Paul Morrison


Black was everywhere in this show—in the treated film imagery, in the darkened projection space, and in the painting’s bifurcating forms, which promised to bleed off the canvas and onto the surrounding black walls. What Paul Morrison managed, though, was to hold in abeyance any sense that this darkness was unremitting. Instead, he invited viewers to find from within their own experience whatever color there might be in his starkly black-and-white works. A large painting of tree branches in silhouette against a white ground hung in one space, the walls of which had been painted black. In the other room Morrison played a short film—barely two minutes long—looped onto DVD. Both works bear the same title, Cambium, 2002.
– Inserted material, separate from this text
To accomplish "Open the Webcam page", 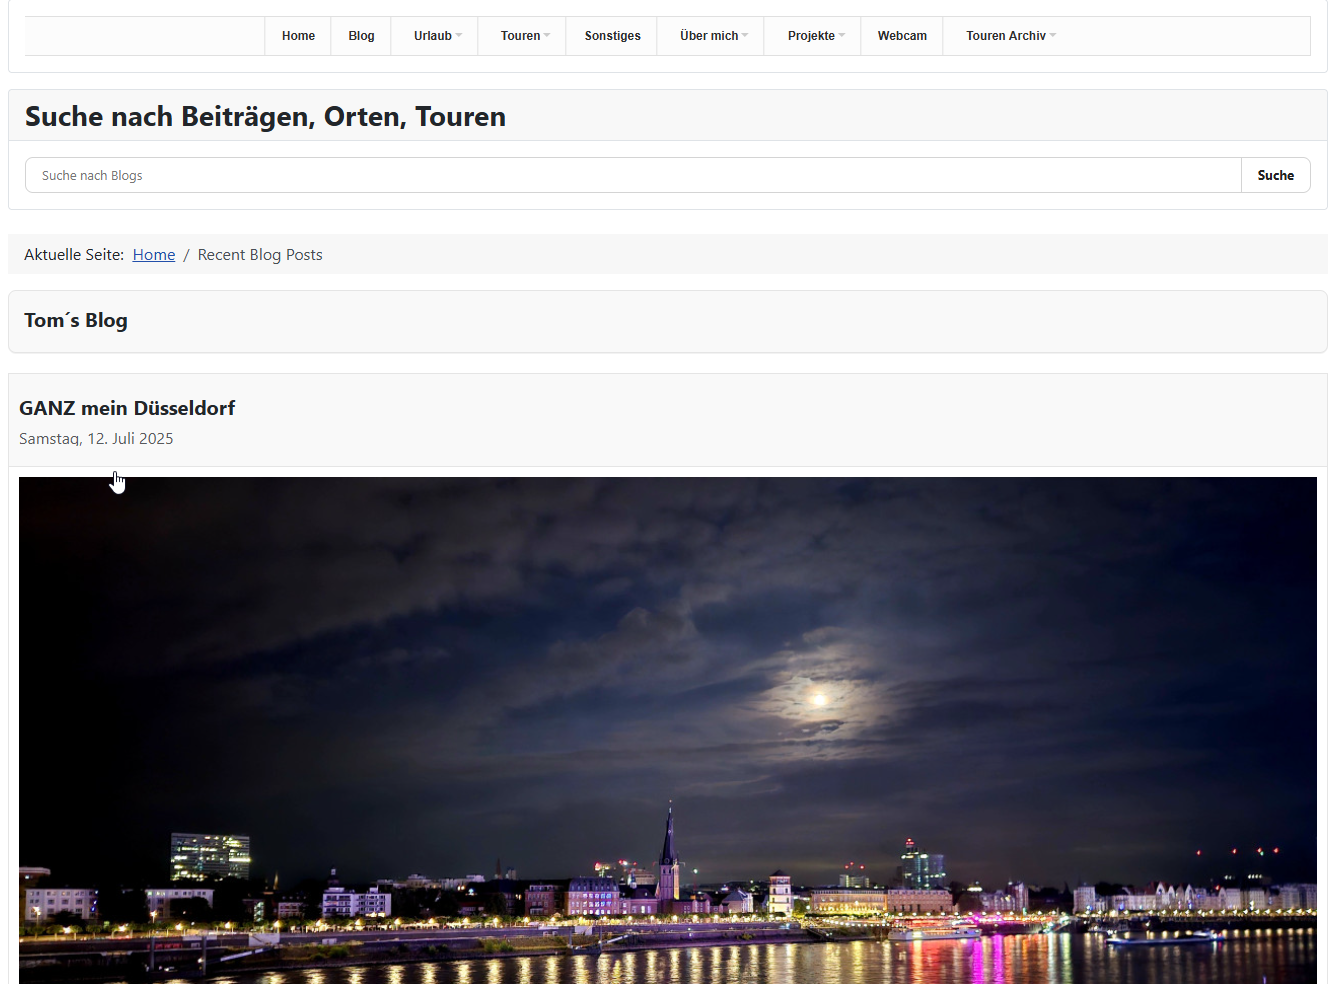I will pyautogui.click(x=902, y=36).
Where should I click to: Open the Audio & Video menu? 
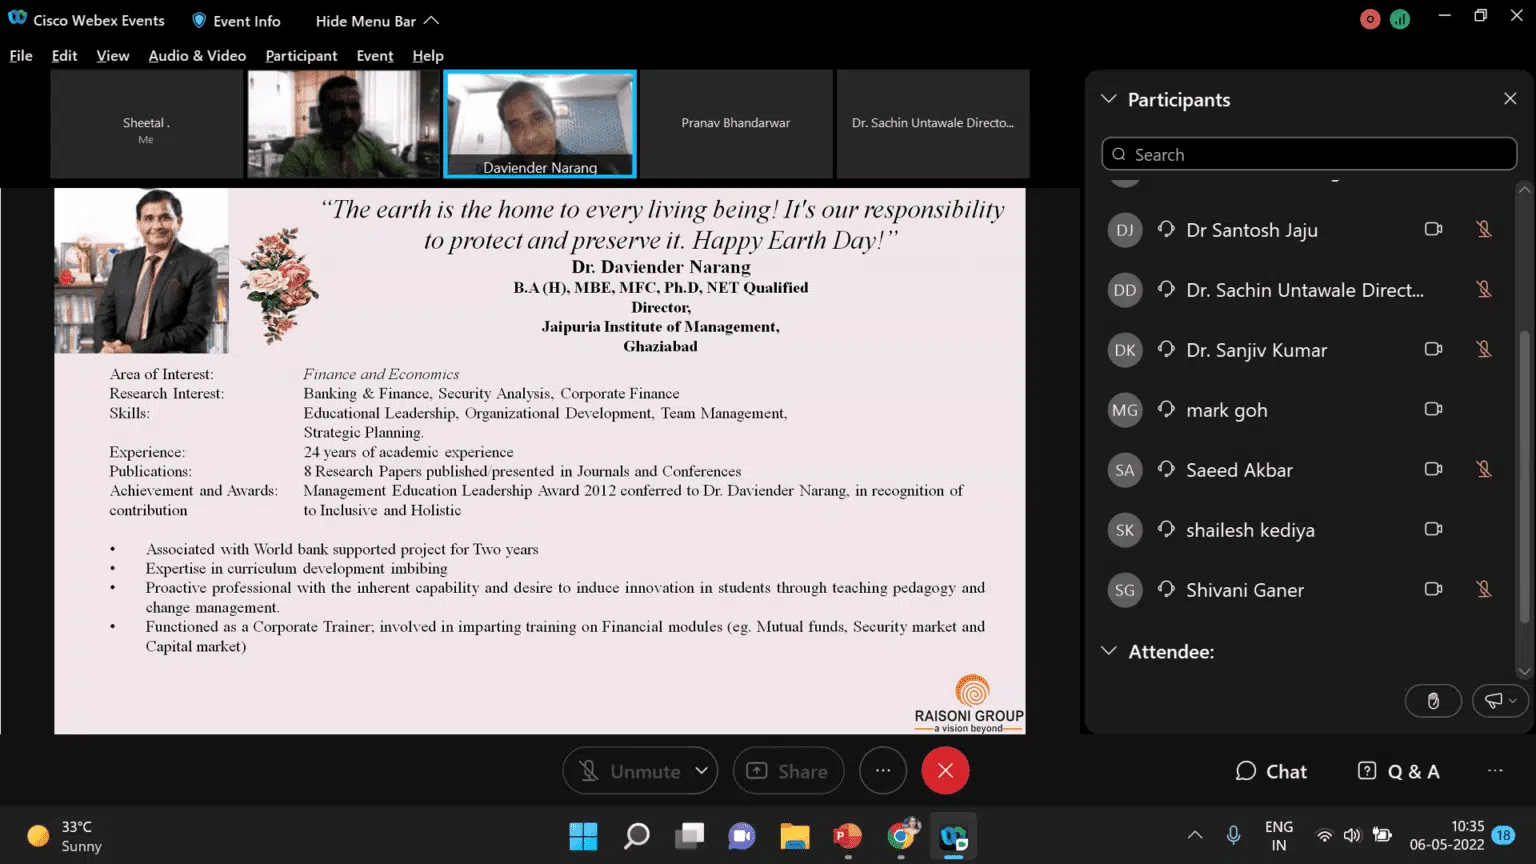click(x=197, y=56)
The cambium is the part of a tree just below the bark, in which the plant’s new growth occurs, the cellular deposits forming each year’s growth ring. Morrison’s use of this botanical term is an indication of his interest in the idea that, whether or not he is himself qualified to do so, nature is observable in scientific ways. The word also means exchange, a process that is more broadly appropriate to Morrison’s ongoing conversation—carried on through his highly stylized imagery—with the tradition of painting in general and landscape painting in particular. Observational exactitude gets filtered through radical caricature.

At around nine by thirteen feet, the canvas is Morrison’s largest yet. Though much of its area is covered by the forkings of branches and twigs on what looks like a pine of some sort, the painting is dominated by two main boughs that run diagonally down from the upper edges on each side. It’s a weird kind of Morris Louis “Unfurled.” The ultimate in abstract painting, whose spatial subtleties were intimated through the juxtaposition of and interference among different hues, has bizarrely become a black-and-white representation of nature. Louis’s paint, moreover, used gravity to run down a canvas that always insisted on its flatness and which refused to figure as space in the conventional, perspectival sense. Perversely, Cambium has us believe we are looking as it were against gravity: not at a surface, but up through the branches to the sky above.

Cambium the film is a collage of excerpts from a number of movies, each clip showing some aspect of landscape. There is a view of parkland across a lake, a leaf floating down a stream, foliage moving in the wind, a bare tree with fields behind it, a water droplet falling down rocks, and so on. The sound track is nothing more than an intermittent artificial thunderclap, the ultimate movie cliché for designating the imminence of dark or malign forces. Morrison has altered the footage considerably, not least in draining it of color; but though we might not spot their precise origins in Marathon Man, The Evil Dead, or Fantasia, it is easy to recognize that the scenes have been sourced from films representing a variety of genres from thriller and horror to cartoon musical. Here, as through the echo of Louis in the painting, the awareness of color floods back in again, animated by its implied existence flickering between scenes that are by turns idyllic, ersatz, threatening, and seductive.